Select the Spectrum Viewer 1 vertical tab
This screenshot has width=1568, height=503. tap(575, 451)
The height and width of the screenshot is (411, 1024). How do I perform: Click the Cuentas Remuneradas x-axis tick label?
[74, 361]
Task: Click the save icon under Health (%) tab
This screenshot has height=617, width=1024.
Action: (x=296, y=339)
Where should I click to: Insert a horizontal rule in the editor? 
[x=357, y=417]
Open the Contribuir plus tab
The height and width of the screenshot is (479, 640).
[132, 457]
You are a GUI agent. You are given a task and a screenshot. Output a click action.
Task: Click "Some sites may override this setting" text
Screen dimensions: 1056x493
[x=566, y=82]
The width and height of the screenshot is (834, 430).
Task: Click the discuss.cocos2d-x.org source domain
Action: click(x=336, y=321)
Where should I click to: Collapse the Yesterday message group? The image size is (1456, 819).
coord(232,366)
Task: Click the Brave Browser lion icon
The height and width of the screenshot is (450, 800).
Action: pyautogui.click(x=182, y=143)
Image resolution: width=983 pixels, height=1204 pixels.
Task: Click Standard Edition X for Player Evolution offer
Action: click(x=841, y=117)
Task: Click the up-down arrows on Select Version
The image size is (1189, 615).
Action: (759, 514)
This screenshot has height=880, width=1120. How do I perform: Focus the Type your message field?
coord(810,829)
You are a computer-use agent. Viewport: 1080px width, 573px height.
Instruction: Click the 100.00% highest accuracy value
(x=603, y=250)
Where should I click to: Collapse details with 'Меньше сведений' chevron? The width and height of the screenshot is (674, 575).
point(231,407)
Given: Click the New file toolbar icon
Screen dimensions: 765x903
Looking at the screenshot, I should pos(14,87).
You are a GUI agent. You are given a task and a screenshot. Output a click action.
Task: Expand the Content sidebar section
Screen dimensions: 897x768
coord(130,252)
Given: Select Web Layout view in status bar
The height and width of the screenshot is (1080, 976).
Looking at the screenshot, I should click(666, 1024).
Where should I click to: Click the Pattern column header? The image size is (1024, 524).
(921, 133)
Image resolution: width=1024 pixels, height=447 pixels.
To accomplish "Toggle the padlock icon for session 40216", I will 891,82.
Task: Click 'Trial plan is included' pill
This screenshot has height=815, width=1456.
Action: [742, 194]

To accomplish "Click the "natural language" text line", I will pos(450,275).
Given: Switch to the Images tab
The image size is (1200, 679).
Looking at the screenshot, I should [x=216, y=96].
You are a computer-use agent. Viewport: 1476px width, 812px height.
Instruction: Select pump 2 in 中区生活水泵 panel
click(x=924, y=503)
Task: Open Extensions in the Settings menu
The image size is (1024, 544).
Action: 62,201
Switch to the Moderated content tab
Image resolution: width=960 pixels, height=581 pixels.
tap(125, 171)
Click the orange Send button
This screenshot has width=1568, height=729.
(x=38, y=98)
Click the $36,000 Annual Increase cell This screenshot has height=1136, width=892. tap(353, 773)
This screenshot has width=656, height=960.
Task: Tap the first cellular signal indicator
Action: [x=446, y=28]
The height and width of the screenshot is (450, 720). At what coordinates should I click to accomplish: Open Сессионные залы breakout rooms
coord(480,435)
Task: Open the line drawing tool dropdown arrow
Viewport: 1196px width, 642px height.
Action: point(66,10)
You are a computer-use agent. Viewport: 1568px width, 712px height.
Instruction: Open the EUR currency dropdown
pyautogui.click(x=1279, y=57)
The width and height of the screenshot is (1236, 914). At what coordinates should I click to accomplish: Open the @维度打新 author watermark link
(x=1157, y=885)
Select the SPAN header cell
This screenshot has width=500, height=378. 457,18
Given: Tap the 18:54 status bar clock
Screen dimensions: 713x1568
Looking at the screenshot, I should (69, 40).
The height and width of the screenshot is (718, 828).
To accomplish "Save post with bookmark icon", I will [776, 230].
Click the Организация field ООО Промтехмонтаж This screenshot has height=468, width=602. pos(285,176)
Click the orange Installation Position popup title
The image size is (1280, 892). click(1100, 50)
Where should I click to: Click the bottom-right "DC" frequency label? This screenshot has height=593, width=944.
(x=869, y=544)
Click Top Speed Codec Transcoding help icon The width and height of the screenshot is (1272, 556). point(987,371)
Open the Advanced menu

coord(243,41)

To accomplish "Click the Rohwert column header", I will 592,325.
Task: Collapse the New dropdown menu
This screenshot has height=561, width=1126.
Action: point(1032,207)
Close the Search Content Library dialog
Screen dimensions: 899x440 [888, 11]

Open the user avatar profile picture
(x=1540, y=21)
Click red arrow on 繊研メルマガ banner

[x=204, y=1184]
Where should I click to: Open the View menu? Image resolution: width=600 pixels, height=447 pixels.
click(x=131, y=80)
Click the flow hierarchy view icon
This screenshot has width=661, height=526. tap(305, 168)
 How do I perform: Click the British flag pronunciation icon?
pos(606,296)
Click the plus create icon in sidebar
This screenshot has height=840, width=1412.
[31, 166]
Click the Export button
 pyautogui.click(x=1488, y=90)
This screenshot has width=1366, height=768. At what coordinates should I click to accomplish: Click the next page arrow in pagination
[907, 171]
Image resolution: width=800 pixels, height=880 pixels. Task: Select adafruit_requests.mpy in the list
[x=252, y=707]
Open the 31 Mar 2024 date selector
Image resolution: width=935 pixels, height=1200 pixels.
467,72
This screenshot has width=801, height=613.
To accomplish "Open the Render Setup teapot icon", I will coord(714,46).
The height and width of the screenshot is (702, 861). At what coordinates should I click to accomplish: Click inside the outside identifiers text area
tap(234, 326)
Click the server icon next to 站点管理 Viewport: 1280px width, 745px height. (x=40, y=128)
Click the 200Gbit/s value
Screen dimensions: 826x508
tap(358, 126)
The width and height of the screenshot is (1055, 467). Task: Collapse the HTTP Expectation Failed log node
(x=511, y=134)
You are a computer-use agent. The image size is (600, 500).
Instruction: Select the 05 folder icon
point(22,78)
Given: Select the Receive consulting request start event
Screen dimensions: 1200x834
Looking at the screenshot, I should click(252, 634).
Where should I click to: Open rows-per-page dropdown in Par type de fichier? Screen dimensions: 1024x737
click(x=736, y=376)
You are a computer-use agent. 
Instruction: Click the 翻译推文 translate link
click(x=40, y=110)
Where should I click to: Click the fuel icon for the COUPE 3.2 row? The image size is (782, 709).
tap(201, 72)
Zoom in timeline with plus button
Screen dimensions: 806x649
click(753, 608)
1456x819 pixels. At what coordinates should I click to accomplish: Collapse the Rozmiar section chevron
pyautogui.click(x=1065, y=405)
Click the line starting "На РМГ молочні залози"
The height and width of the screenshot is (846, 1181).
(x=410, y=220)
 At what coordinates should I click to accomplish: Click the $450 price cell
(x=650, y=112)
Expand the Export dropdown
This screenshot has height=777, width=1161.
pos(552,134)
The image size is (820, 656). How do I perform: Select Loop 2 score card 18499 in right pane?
+ + + + +
EXERCISE:
Scanning the listing, tally the lines with "computer" in them and state the number by itself.

REPLY TO THE TASK:
5